*** Begin section ***

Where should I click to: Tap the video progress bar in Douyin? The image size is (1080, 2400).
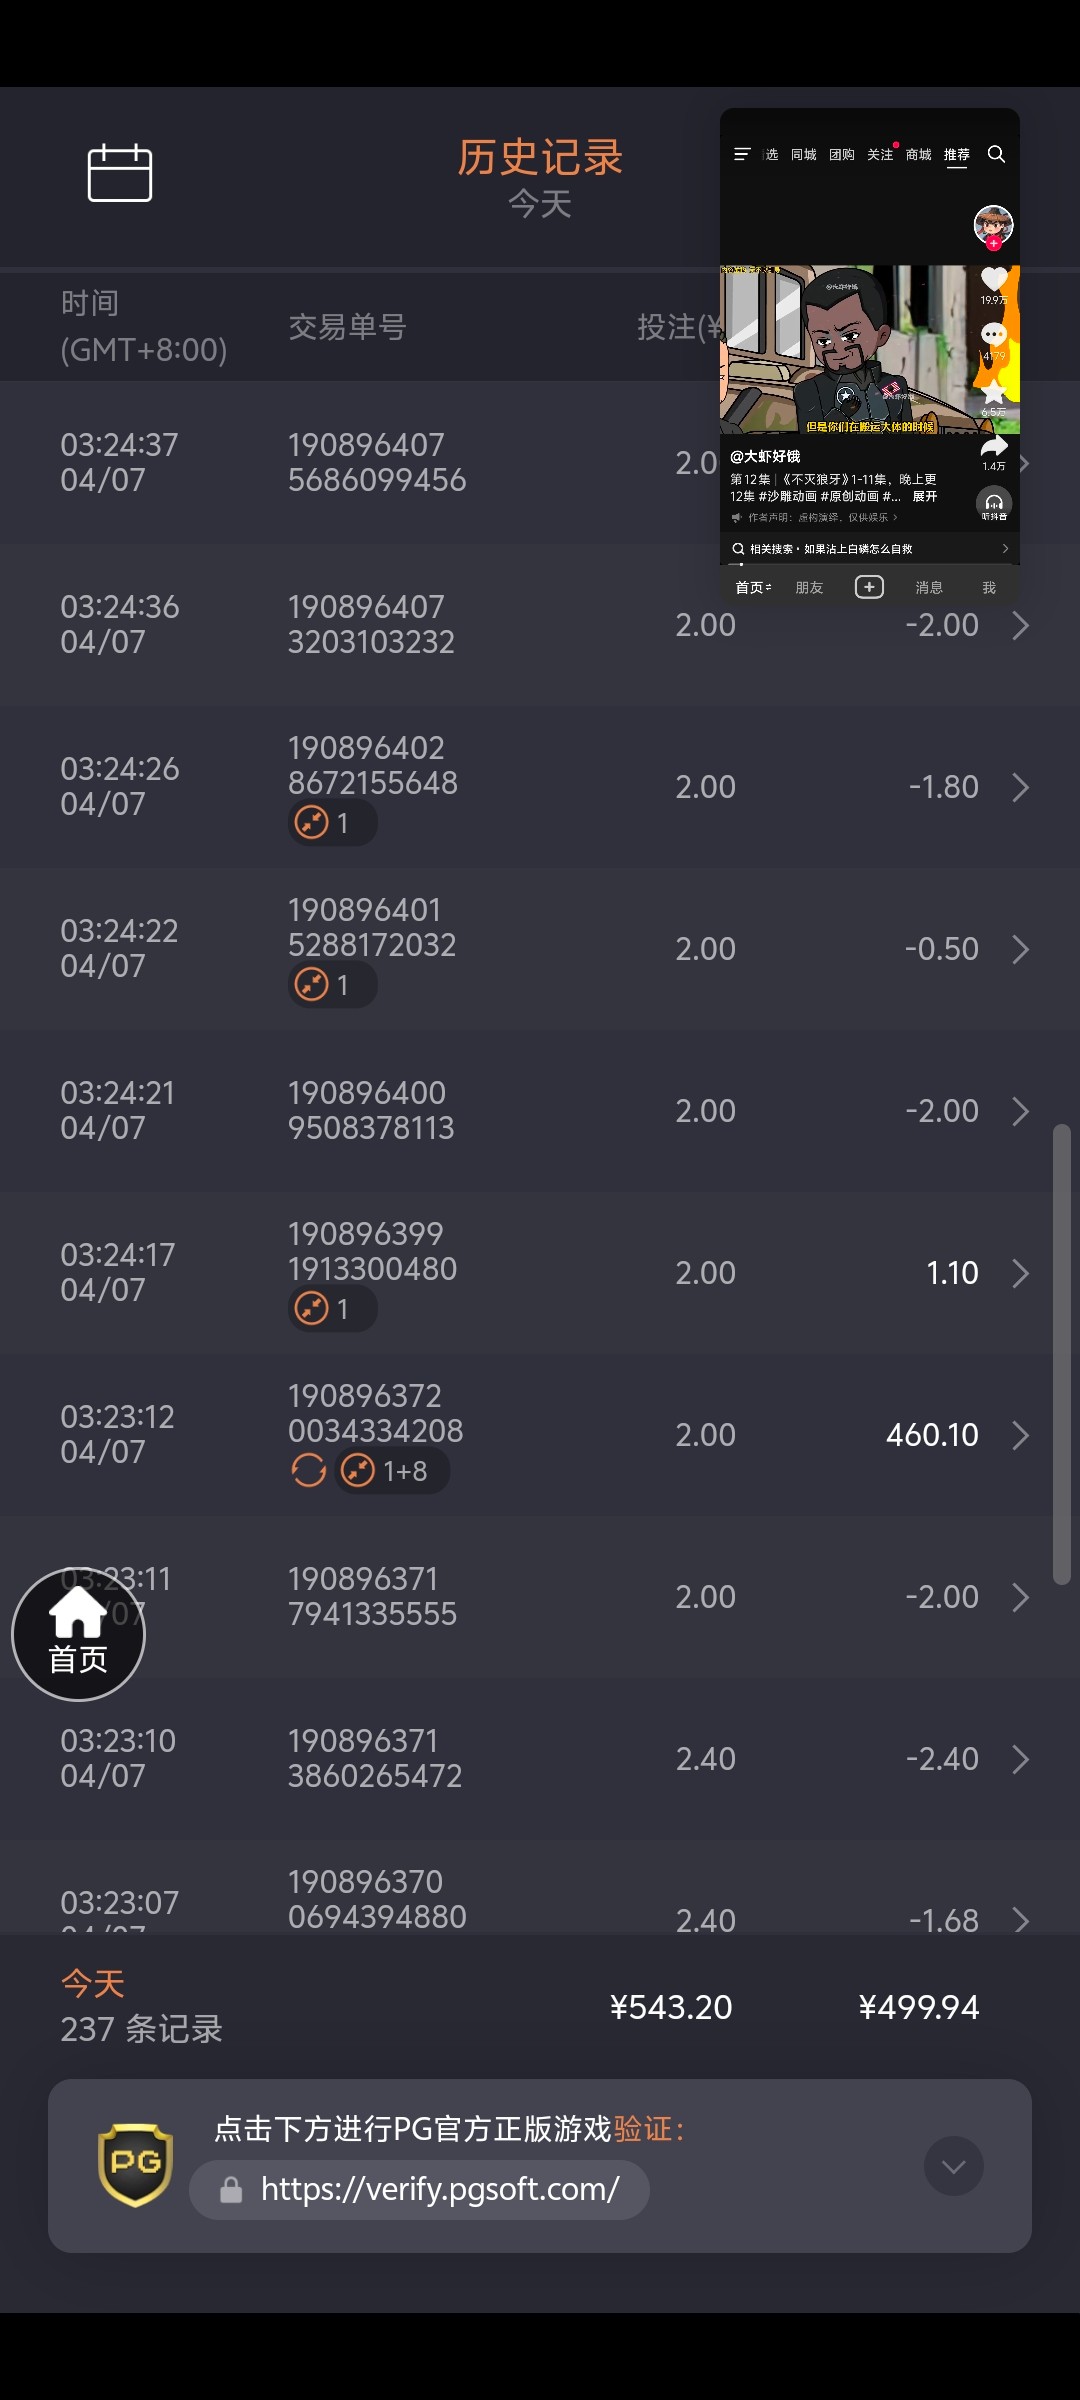click(x=870, y=565)
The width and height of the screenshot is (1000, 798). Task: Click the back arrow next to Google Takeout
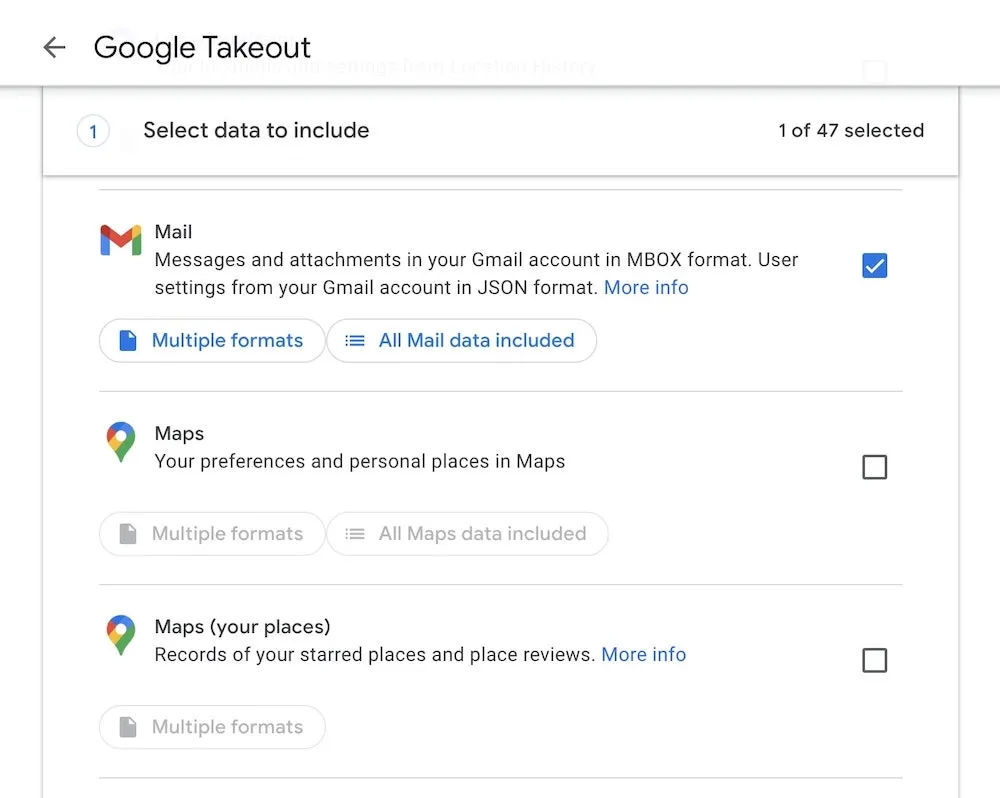54,47
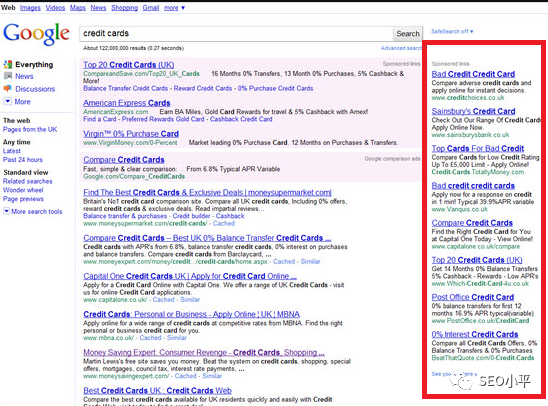Open the Discussions filter icon

(8, 89)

*** End section ***

PROBLEM REQUIREMENTS: Extract all the entries word for word; omit any pictures.

EXERCISE RESPONSE:
Where should I click to: Tap the video progress bar in Douyin? The image size is (1080, 2400).
click(x=870, y=565)
The width and height of the screenshot is (1000, 798). Task: Click the back arrow next to Google Takeout
54,47
Open the Discussions filter icon

(8, 89)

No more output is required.